/Outlier-Detection

Utilizing PySpark for distributed data processing to perform outlier detection and clustering on a dataset containing bid request information related to online advertisements, using K-means and Bisecting K-means algorithms, providing clear visualizations of the results

Primary LanguageJupyter Notebook

Outlier-Detection

Utilizing PySpark for distributed data processing to perform outlier detection and clustering on a dataset containing bid request information related to online advertisements, using K-means and Bisecting K-means algorithms.

Introduction

The code is written in Python and uses PySpark for distributed data processing. The main goal of this project is to detect outliers in a dataset and perform clustering on the data using the K-means and Bisecting K-means algorithms. The dataset contains bid request information related to online advertisements.

Getting Started

Prerequisites

Before running the code, make sure you have the following:

  1. Python installed on your system.
  2. PySpark installed. You can install it using the following command:
pip install pyspark

Instructions

  1. Open the Jupyter Notebook file named "FinalProjectA_318170917_322995358.ipynb".
  2. Execute the code cells step-by-step.

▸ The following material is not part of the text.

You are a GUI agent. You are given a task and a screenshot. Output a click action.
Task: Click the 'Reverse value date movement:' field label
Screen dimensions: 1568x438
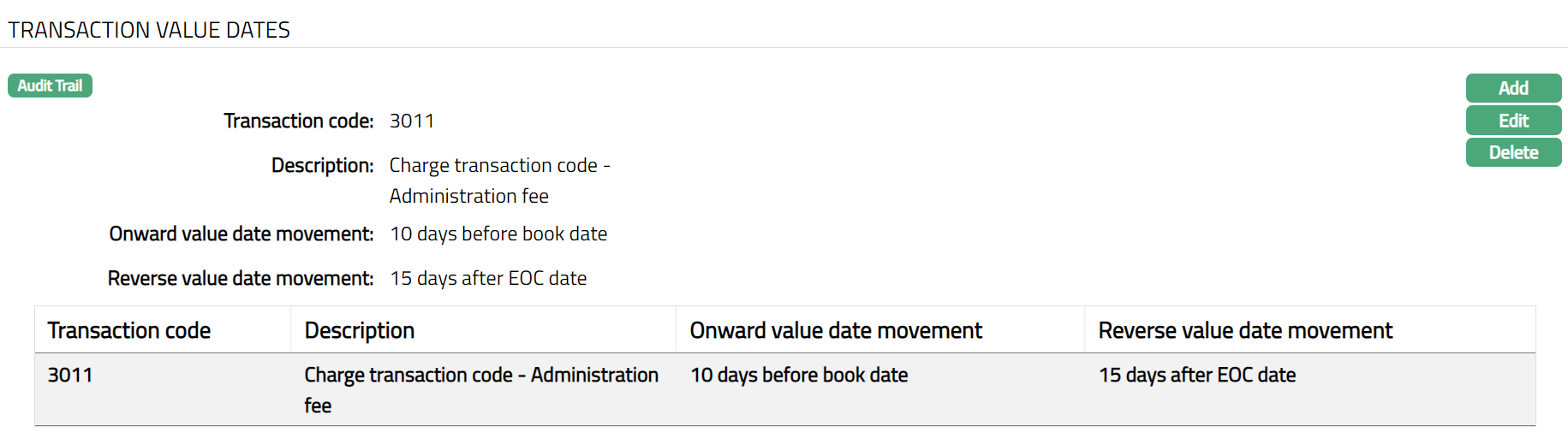(241, 278)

The code is written with explanations at each stage.
  3. The data preprocessing, feature engineering, and outlier detection process will be performed first.
  4. After that, the K-means and Bisecting K-means clustering algorithms will be applied.
  5. The results of clustering and outlier detection will be visualized.

Code Explanation

The code can be divided into the following sections:

  1. Data Preparation: The data is read from the JSON files and preprocessed to flatten nested JSON structures.
  2. Feature Selection: The relevant features for clustering and outlier detection are chosen.
  3. One-Hot Encoding: Categorical features are one-hot encoded to be used in the clustering process.
  4. Feature Scaling: The selected features are scaled using StandardScaler for better performance in clustering algorithms.
  5. K-means Clustering: K-means algorithm is applied to cluster the data into different groups.
  6. Bisecting K-means Clustering: Bisecting K-means algorithm is applied to compare clustering results with K-means.
  7. Outlier Detection: Outliers are detected based on the distance from the closest centroid.
  8. Results Visualization: The results of clustering and outlier detection are visualized using PCA.

Results

The project provides two main results:

  1. Clustering Results: The data is clustered into multiple groups using K-means and Bisecting K-means algorithms. The results are visualized using PCA to show the clusters in a 2D space.

  2. Outlier Detection Results: Outliers are detected based on the distance of data points from the closest centroid. The outliers are identified and visualized.